- _Source data_
- - -

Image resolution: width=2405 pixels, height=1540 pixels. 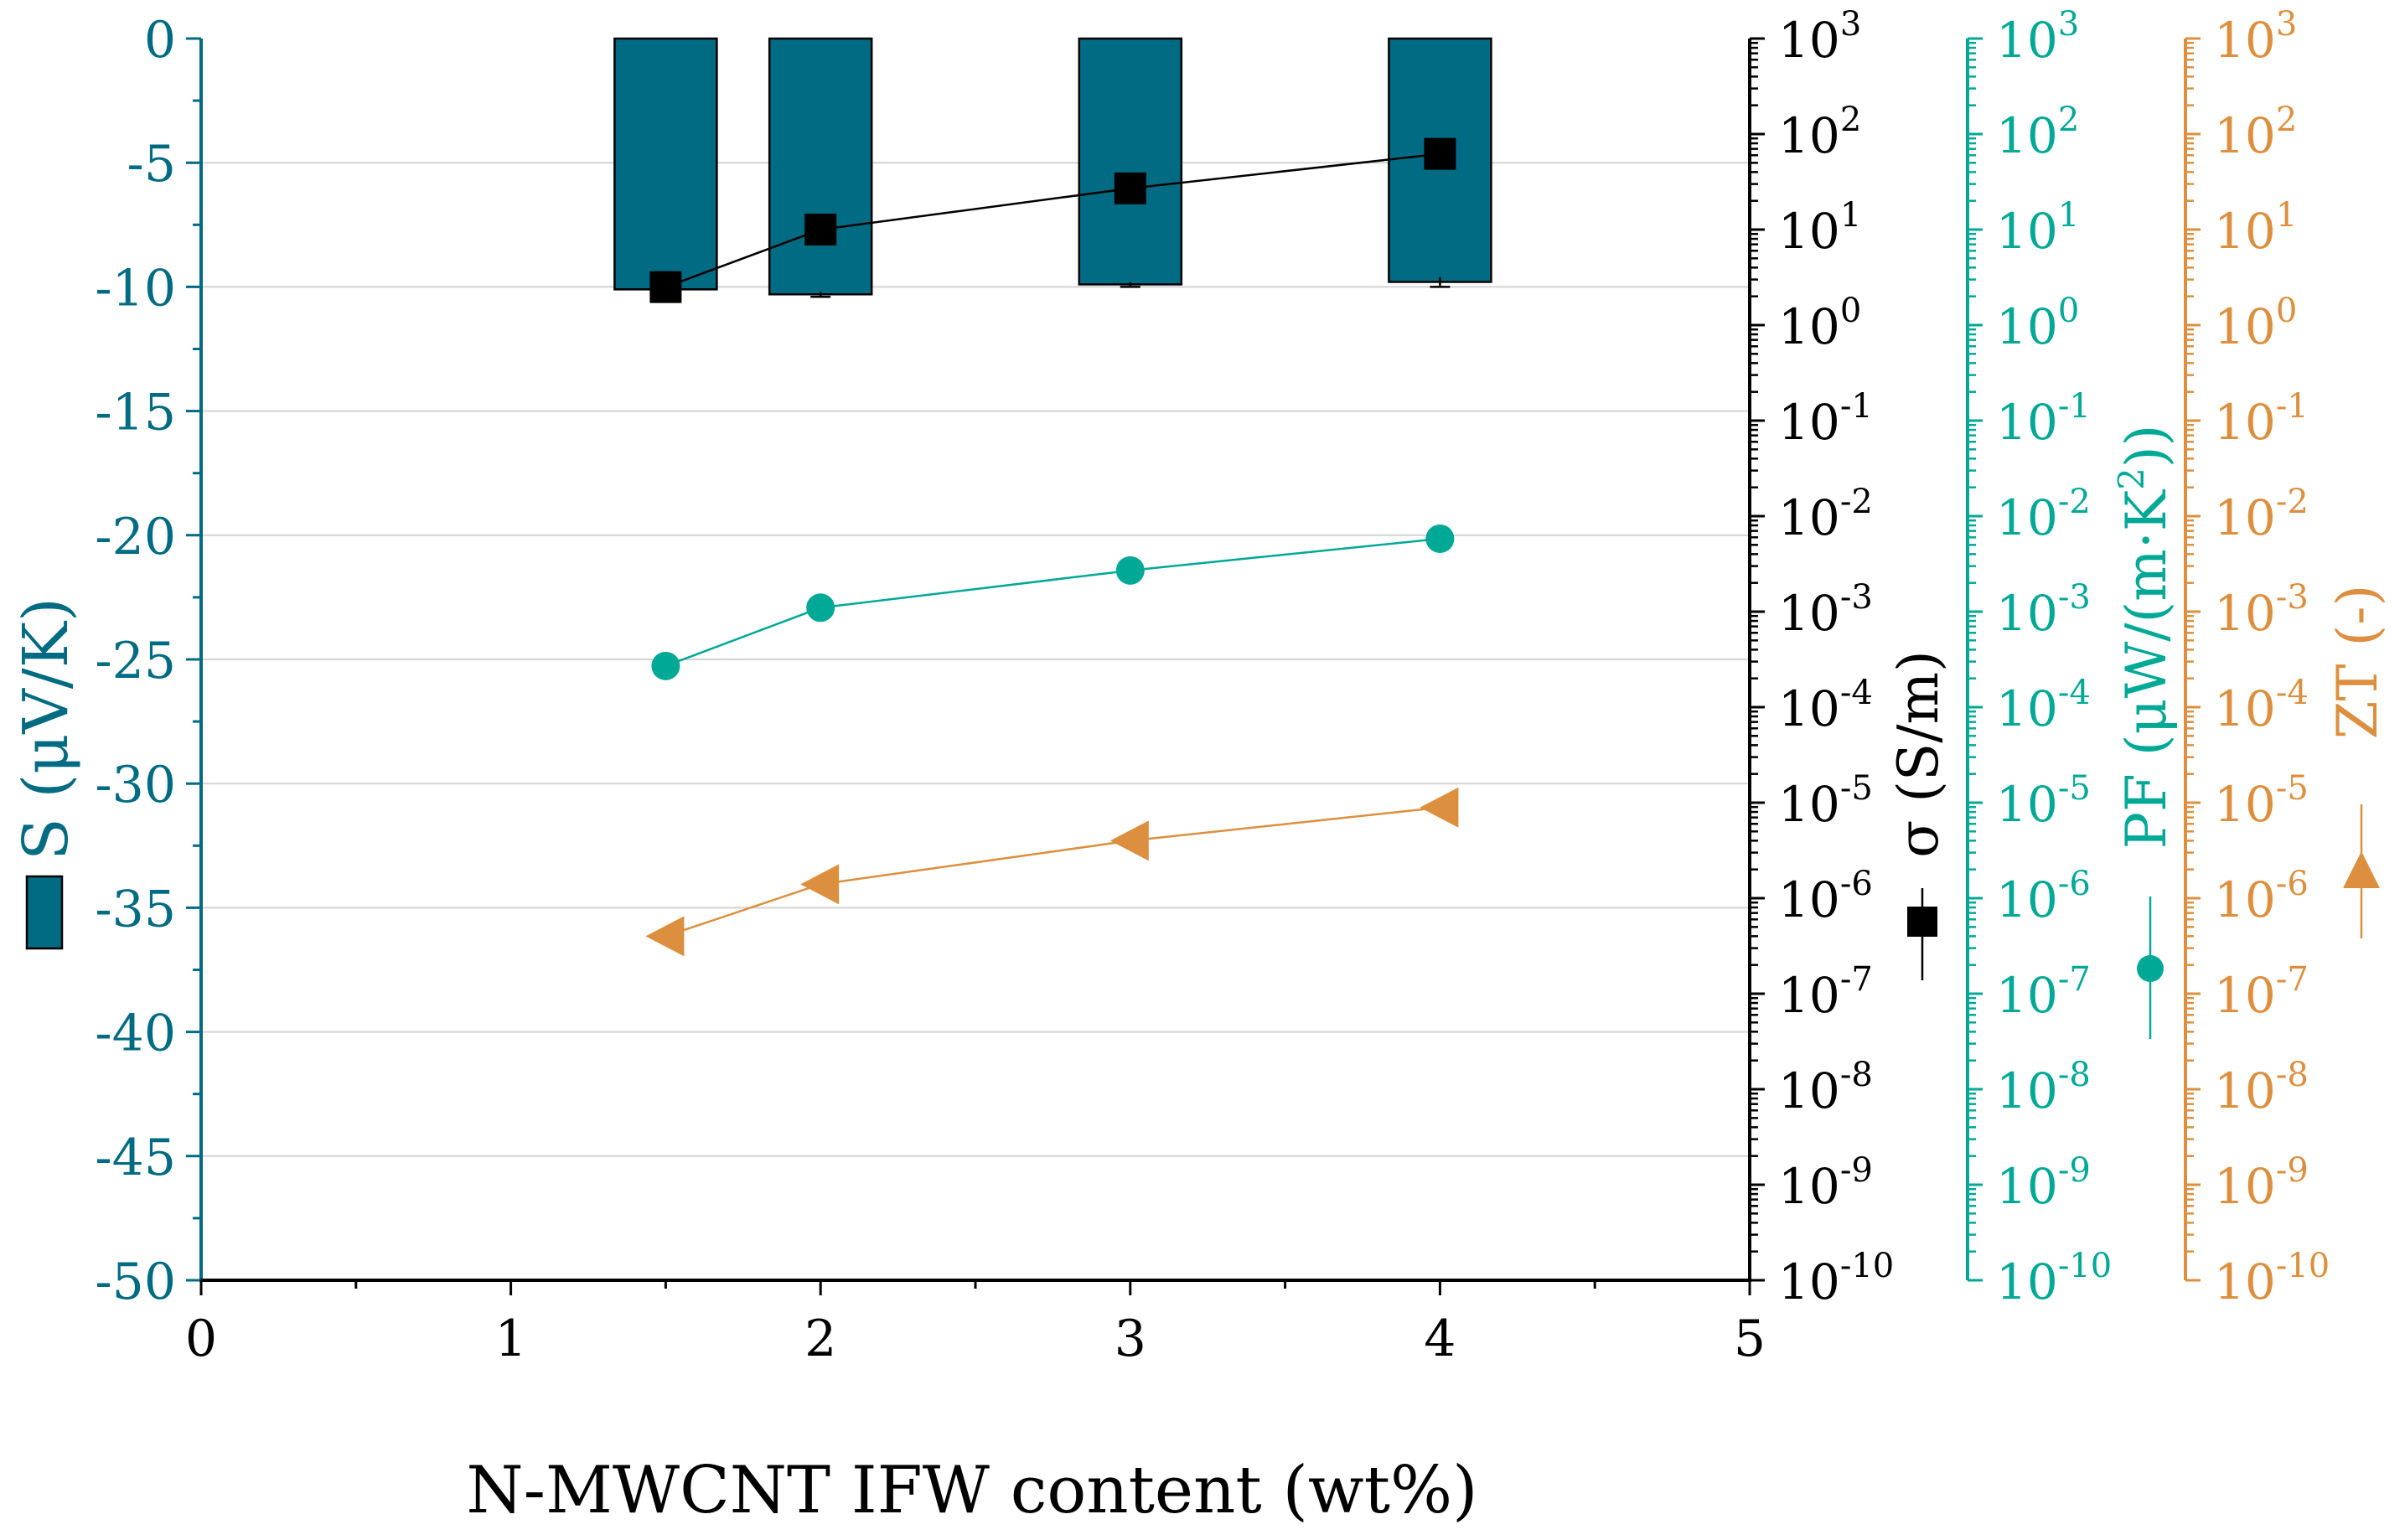 I want to click on log-tick-label-zt: 10¹, so click(x=2256, y=228).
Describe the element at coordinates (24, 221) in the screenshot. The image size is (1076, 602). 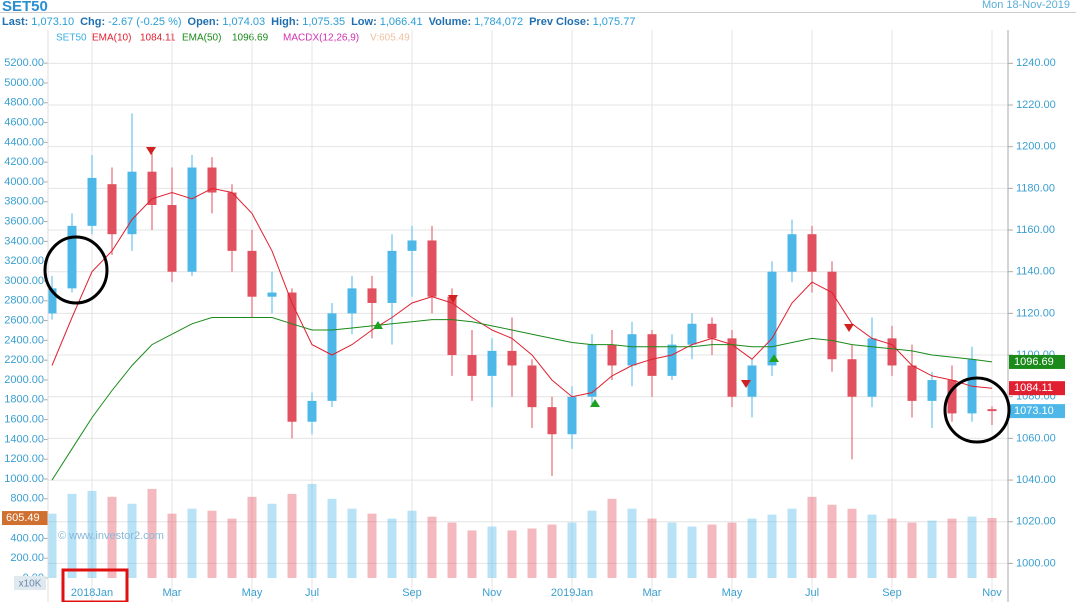
I see `v-tick-label: 3600.00` at that location.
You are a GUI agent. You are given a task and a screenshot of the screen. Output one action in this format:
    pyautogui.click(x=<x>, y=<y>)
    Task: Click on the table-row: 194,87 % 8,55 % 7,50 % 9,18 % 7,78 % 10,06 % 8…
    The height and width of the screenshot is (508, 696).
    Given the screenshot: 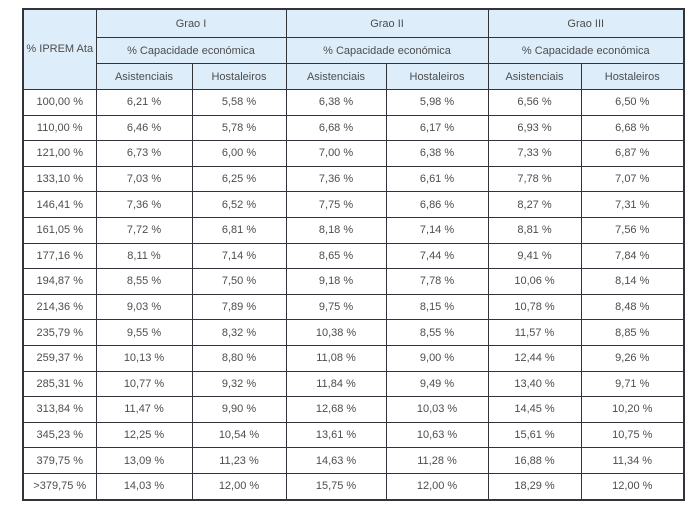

- - -

- _Task statement_
Reproduce the records word for word, starting at the line that contains "Describe the element" and ending with the last line of the records. Leave the pictures out.

- _Exercise answer_
Describe the element at coordinates (24, 221) in the screenshot. The image size is (1076, 602). 
I see `v-tick-label: 3600.00` at that location.
You are a GUI agent. You are given a task and a screenshot of the screen. Output one action in this format:
    pyautogui.click(x=<x>, y=<y>)
    Task: Click on the table-row: 194,87 % 8,55 % 7,50 % 9,18 % 7,78 % 10,06 % 8…
    The height and width of the screenshot is (508, 696).
    Given the screenshot: 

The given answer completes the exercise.